In that case, the state Transportation Department lapped up the recommendations - - after all, it had paid SEWRPC to do the study - - and the state is dutifully following through with spiffier interchanges and 127 miles of new freeway lanes, with more sprawl induced, and soon, further aided by a torrent of fresh water for development from Lake Michigan.

In the water study case, the recommendation for wide use of Lake Michigan water - - one of four possible paths to great water supplies and the one probably most favored by the pro-growth, suburban mindset - - was telegraphed further by the heavy representation on the advisory committee of suburban members.

When it comes to make a final recommendation among alternatives, you can put your money on a recommendation that calls for substantial diversions to address regional water supply issues.

The deck was stacked that way from the beginning.

Adding to that probability: SEWRPC hired as the study's lead consultant the firm of Ruekert & Mielke, the same consulting firm, using the same technical experts, that prepared New Berlin's Lake Michigan diversion application.

With recommendations to divert water to communities far from those most-often mentioned to date (New Berlin and Waukesha), SEWRPC is setting the table tor a recommended structural solution - - the creation of a regional water authority which could consolidate diversion applications and stage-manage development across the region.

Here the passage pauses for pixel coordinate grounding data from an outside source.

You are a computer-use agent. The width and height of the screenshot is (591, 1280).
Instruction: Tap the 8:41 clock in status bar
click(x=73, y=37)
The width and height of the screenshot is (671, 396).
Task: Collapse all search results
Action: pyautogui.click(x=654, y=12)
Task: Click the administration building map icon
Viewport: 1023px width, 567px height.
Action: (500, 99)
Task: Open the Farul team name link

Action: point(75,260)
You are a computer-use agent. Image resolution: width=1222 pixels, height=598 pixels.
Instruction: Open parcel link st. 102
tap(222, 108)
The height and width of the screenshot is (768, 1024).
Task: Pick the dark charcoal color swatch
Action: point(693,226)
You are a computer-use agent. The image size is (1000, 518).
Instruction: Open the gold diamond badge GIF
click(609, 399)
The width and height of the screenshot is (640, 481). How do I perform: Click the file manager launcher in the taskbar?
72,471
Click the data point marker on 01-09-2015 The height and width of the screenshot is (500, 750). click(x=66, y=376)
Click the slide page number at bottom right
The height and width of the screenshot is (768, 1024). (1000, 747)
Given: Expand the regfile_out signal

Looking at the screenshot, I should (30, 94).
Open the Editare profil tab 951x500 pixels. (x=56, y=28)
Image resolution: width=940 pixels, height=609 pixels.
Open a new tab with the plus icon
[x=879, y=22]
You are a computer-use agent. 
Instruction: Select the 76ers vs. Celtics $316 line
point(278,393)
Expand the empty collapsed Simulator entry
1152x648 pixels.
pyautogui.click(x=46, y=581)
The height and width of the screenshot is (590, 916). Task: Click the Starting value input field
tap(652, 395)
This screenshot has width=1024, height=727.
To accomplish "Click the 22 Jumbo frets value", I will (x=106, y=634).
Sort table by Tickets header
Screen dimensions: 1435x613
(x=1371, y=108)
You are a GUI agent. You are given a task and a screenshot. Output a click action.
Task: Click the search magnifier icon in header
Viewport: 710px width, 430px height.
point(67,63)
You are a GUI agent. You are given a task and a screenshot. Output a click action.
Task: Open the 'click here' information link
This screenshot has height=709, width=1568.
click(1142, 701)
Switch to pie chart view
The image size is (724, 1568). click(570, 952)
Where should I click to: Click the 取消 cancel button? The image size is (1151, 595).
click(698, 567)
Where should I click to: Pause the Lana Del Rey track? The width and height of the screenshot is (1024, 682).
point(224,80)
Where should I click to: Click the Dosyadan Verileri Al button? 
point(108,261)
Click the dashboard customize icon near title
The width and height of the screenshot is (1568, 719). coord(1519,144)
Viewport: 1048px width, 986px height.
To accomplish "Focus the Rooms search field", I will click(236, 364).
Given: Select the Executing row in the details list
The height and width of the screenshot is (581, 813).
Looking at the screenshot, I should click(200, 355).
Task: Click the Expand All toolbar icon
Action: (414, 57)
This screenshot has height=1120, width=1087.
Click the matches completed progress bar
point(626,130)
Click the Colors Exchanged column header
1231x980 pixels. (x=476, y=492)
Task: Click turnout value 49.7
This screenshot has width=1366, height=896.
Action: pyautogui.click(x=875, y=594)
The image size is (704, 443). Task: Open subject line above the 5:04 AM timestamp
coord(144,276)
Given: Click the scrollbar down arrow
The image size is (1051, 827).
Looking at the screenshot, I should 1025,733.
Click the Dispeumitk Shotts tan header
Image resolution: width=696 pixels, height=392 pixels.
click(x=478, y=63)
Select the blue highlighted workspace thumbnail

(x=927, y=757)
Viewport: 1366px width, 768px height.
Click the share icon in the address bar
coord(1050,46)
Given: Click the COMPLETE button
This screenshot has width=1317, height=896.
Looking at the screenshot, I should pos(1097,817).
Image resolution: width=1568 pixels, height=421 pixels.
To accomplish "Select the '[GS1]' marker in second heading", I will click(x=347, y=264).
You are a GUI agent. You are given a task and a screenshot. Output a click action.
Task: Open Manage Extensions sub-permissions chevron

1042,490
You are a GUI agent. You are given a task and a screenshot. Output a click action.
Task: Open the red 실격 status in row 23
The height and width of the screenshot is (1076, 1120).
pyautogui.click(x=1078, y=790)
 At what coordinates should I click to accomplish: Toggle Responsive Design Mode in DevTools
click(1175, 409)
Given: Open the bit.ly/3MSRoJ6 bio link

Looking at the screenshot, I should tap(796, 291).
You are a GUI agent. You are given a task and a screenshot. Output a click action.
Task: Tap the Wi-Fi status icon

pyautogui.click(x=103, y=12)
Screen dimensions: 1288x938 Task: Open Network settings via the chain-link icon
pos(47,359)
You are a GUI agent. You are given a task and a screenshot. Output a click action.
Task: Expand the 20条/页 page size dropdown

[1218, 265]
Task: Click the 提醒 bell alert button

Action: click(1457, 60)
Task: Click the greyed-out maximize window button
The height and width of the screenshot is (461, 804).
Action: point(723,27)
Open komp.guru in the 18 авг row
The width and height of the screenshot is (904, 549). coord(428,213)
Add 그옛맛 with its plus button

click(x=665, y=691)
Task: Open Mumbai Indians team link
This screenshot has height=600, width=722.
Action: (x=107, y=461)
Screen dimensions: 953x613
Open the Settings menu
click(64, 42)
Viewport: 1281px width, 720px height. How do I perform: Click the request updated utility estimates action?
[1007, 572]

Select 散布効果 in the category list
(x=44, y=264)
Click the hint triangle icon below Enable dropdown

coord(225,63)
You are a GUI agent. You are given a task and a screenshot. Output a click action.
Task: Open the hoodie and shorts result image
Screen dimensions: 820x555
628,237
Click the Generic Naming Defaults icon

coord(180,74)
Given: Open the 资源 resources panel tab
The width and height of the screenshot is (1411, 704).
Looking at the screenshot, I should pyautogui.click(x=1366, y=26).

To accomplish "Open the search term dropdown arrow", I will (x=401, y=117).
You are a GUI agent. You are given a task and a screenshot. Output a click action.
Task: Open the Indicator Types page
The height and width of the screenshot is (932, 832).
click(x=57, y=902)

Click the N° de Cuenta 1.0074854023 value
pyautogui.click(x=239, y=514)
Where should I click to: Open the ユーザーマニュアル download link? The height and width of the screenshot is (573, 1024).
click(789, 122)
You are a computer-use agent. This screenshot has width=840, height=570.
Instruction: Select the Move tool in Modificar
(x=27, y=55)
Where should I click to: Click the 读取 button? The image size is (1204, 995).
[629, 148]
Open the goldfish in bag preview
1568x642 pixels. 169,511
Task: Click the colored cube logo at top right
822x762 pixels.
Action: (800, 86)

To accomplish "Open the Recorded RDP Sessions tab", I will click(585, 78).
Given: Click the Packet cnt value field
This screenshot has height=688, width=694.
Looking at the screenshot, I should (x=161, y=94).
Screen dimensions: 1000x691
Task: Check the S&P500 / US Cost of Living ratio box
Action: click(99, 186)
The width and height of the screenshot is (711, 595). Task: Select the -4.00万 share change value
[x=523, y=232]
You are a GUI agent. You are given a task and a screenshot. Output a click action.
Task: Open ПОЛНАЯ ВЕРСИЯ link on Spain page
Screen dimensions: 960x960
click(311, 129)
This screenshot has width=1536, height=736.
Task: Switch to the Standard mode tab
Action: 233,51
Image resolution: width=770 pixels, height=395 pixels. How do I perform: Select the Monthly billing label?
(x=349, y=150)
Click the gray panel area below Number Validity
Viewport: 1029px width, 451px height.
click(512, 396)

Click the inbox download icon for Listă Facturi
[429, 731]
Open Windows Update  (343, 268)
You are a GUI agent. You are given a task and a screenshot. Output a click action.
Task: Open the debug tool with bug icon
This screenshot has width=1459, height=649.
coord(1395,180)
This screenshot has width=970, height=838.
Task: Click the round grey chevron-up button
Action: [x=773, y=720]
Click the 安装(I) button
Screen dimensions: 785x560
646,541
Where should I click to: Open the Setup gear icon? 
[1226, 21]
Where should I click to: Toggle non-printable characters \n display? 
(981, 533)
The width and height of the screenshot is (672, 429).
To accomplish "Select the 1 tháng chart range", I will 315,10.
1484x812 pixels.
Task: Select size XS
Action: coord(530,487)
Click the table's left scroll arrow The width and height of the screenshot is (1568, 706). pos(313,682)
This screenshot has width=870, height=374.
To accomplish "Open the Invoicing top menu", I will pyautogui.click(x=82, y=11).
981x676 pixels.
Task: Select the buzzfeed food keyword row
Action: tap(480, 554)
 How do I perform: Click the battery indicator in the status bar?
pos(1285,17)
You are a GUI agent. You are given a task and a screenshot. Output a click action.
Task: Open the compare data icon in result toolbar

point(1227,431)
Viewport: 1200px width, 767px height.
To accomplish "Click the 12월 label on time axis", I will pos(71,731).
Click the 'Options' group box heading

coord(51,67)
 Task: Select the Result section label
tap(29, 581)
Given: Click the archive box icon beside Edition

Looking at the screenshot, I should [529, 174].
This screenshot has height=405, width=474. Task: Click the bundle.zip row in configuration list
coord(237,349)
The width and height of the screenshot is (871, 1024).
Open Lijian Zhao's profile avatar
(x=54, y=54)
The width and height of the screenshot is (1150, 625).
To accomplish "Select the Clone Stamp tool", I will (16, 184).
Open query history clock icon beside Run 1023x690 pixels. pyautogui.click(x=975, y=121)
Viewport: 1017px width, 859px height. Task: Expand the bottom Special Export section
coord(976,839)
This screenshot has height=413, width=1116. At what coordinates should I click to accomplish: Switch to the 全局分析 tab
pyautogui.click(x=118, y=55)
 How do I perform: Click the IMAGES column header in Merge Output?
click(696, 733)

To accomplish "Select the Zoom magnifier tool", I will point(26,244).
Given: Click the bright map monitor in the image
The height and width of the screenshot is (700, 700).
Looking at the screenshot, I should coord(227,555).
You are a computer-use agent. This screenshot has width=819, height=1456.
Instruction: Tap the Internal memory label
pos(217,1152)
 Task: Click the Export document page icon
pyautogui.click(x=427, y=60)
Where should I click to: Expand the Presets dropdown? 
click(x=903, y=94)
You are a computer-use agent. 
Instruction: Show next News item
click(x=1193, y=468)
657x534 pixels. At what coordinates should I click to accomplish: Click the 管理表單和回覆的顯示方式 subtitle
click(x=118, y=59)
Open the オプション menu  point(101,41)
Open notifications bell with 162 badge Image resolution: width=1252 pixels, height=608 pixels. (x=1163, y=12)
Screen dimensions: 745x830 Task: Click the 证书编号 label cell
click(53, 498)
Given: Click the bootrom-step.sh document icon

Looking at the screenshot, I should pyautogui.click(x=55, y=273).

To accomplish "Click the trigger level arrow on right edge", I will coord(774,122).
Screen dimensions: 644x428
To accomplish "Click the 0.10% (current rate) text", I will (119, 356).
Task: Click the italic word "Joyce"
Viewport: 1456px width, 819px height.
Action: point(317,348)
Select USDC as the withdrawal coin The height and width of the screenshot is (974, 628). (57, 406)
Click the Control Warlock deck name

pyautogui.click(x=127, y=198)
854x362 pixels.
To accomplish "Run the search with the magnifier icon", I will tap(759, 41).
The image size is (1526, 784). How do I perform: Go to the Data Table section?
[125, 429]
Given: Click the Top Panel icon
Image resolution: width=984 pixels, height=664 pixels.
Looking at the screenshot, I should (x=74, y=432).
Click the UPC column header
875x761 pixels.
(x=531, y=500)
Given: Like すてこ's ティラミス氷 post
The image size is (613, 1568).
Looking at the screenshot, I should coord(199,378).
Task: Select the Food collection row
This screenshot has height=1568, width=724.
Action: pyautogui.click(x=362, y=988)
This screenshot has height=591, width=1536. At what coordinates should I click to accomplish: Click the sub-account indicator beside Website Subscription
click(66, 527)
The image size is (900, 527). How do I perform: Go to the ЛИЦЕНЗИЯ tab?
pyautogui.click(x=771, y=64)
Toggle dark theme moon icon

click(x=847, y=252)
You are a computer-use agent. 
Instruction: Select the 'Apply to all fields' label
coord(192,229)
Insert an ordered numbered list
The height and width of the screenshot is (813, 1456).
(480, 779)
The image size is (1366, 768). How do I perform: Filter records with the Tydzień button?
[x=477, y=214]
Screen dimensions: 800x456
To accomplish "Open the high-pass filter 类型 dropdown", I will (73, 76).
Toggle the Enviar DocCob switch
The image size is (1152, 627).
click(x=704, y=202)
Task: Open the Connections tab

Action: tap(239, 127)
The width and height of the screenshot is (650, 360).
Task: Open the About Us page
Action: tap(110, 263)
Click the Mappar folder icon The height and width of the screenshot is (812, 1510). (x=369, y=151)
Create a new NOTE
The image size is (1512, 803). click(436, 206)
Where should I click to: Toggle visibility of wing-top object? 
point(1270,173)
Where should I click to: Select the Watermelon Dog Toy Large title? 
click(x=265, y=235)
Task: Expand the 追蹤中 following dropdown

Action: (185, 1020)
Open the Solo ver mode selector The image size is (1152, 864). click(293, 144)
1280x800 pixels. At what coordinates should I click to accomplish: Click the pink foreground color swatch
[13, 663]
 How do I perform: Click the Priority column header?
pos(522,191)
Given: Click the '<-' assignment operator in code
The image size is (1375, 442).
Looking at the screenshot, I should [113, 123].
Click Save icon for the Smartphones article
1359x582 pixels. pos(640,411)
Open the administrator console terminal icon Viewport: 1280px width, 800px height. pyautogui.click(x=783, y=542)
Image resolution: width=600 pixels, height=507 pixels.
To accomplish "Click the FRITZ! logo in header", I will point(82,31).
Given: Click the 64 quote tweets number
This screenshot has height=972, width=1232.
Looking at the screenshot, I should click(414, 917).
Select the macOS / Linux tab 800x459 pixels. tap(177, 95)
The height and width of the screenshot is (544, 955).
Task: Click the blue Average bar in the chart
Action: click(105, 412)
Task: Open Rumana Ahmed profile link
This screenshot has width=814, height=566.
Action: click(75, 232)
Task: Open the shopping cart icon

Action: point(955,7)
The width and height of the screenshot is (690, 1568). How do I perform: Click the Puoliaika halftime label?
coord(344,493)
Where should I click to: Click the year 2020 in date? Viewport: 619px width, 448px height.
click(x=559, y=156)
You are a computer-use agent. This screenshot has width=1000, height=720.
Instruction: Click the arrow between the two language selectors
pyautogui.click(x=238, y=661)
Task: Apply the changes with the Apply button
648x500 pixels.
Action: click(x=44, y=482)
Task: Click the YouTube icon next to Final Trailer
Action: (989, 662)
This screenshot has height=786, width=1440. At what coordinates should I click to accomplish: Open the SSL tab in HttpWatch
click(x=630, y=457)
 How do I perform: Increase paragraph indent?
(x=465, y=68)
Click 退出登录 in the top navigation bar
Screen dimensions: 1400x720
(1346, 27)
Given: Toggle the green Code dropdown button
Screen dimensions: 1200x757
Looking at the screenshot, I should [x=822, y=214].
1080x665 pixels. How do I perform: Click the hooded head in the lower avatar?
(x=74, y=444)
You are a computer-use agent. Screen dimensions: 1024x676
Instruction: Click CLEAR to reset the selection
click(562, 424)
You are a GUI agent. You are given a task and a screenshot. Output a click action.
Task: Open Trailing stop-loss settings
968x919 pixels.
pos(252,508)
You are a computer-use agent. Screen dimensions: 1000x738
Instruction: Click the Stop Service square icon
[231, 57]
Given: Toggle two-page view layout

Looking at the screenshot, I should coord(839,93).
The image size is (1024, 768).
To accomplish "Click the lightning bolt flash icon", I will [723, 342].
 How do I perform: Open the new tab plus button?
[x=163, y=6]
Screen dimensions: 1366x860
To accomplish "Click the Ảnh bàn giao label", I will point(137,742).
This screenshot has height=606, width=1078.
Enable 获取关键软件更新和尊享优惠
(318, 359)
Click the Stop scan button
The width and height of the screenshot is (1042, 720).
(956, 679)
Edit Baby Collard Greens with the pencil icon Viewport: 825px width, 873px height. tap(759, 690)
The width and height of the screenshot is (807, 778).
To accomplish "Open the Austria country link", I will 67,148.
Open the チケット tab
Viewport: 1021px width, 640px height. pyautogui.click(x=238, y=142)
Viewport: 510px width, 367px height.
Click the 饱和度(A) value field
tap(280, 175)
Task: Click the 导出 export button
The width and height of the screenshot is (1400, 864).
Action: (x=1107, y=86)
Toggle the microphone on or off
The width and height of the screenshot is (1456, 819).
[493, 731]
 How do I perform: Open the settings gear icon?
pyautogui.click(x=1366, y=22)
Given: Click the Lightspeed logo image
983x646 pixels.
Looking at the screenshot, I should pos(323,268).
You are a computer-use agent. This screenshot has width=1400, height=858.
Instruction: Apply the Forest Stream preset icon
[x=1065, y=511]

Such an agency would become the most powerful political body in the region, directing water and thus controlling economic growth in the most populous region in Wisconsin.

And if the regional water authority's governance matches the SEWRPC model - - seven counties dominated by the suburbs and exurbs at the expense of cities and their low-income residents - - the result will be an even greater disparity in population , employment and wealth between under-represented cities in Milwaukee and Racine Counties and the outlying portions of Walworth, Kenosha, Waukesha, Ozaukee and Washington Counties.

Furthermore, laying the groundwork for multiple and widespread diversions will not go over well in the Great Lakes region, where a pending agreement among the states - - the Great Lakes Compact - - invisions diversions as the rare exception, not the coupon clipping proposed by SEWRPC.

In the very early stages of the water supply advisory committee's deliberations, the committee decided not to specifically incorporate as a study parameter the legal costs that could be associated with controversial diversion applications.

If the committee and full SEWRPC commission adopts the big-diversions-solution, decades-long litigation, regional and international disputes are sure to follow.

And they call this regional planning?